[단어 및 항목 위치 데이터]
● ● ● ● ●

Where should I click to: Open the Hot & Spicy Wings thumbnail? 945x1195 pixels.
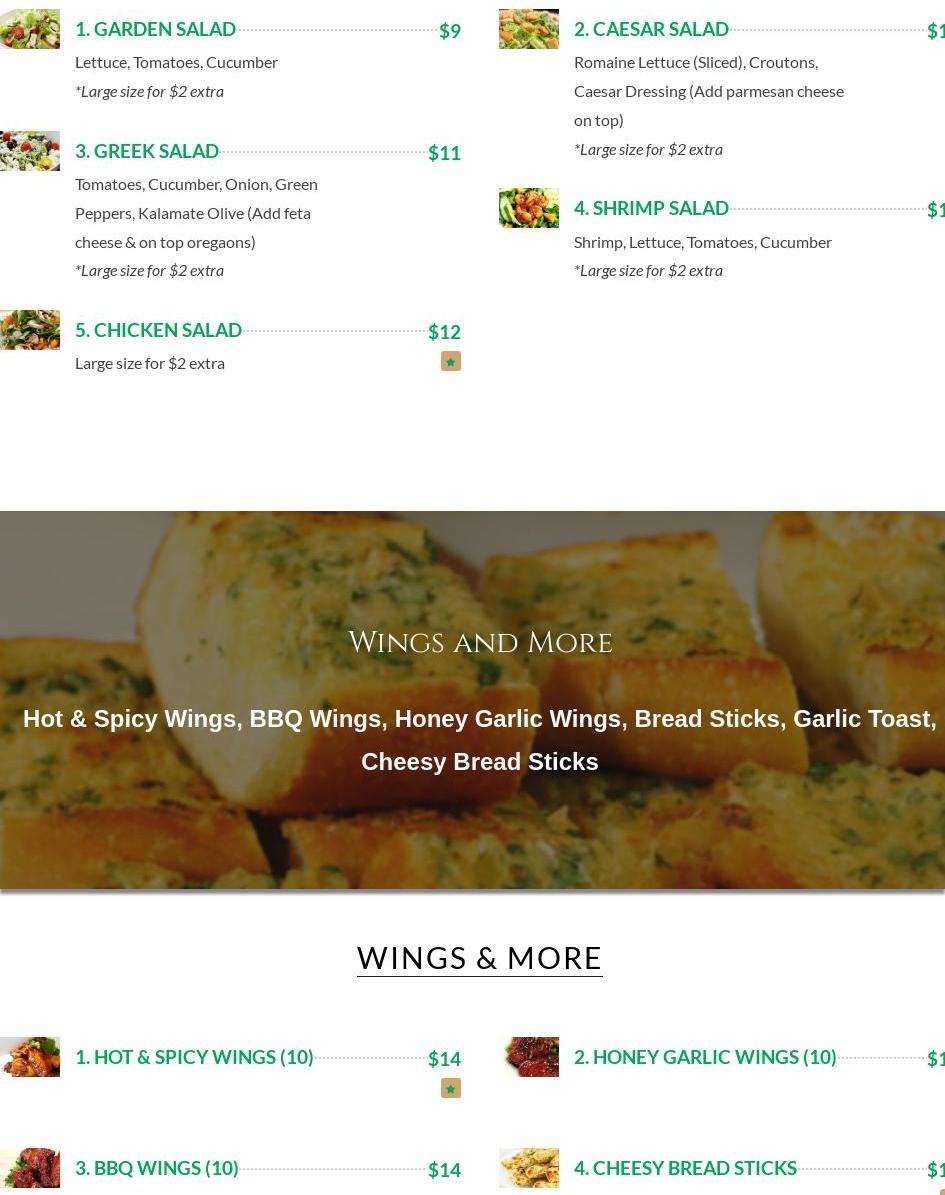(30, 1057)
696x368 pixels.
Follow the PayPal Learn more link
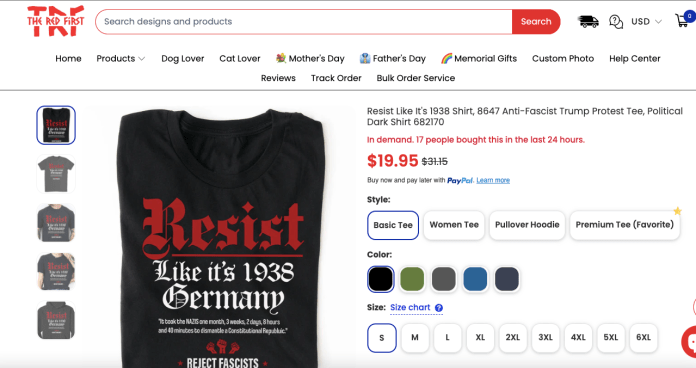click(x=493, y=180)
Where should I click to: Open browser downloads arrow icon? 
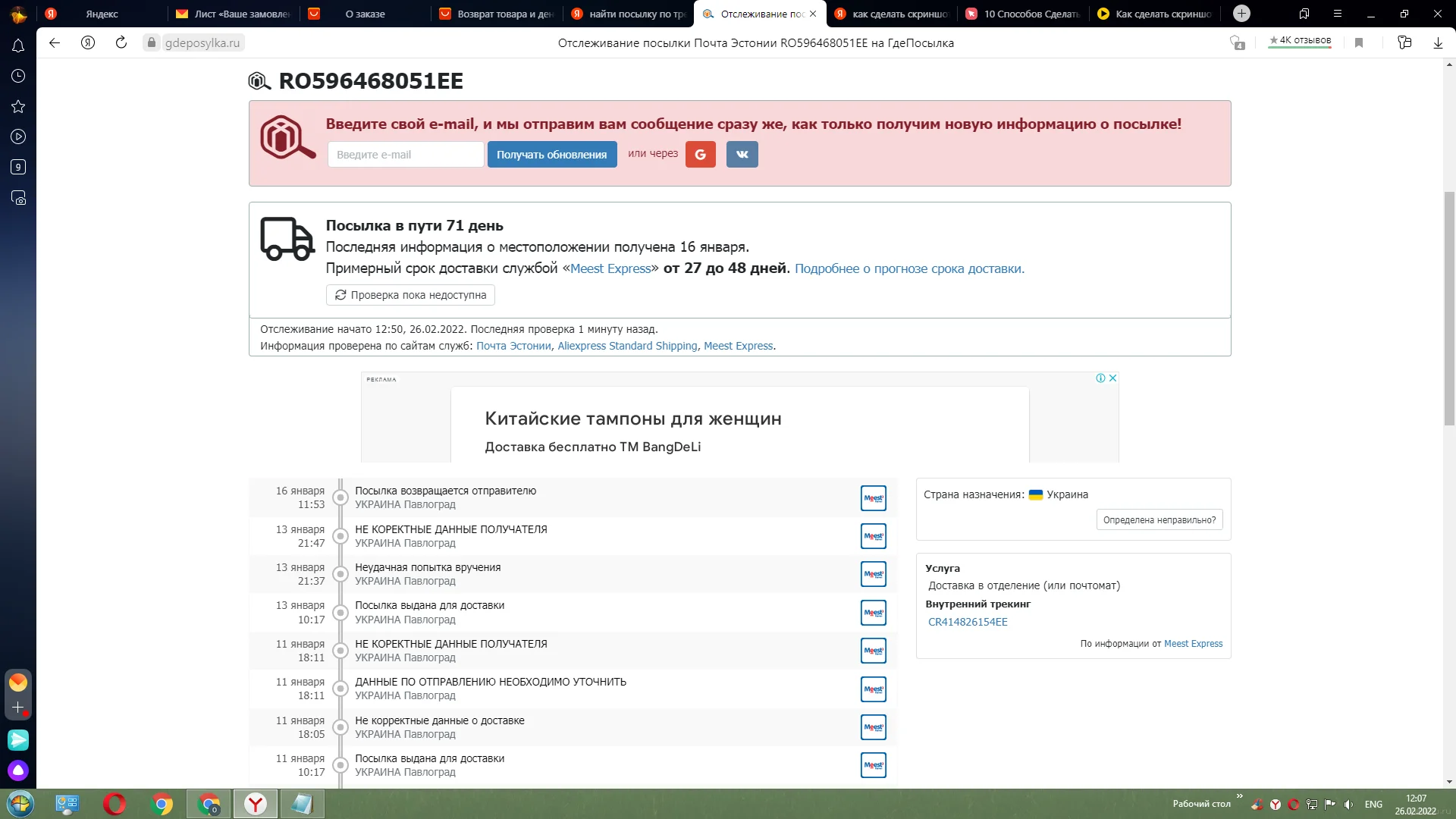pos(1438,43)
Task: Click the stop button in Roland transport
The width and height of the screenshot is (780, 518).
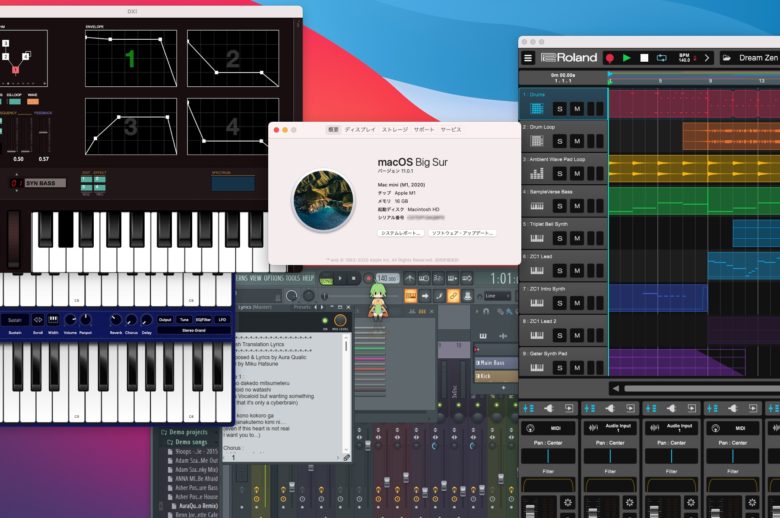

● ● ● ● ●

▶ **과제 요구 사항**
위의 항목을 처음부터 끝까지 한 글자도 바꾸지 말고 옮겨 적으세요. 그림은 답에 넣지 마세요.

▶ **과제 결과**
Where should I click to: Open the Hot & Spicy Wings thumbnail? 945x1195 pixels.
(30, 1057)
696x368 pixels.
Follow the PayPal Learn more link
click(x=493, y=180)
Where should I click to: Open browser downloads arrow icon? 
pos(1438,43)
Task: Click the stop button in Roland transport
The width and height of the screenshot is (780, 518).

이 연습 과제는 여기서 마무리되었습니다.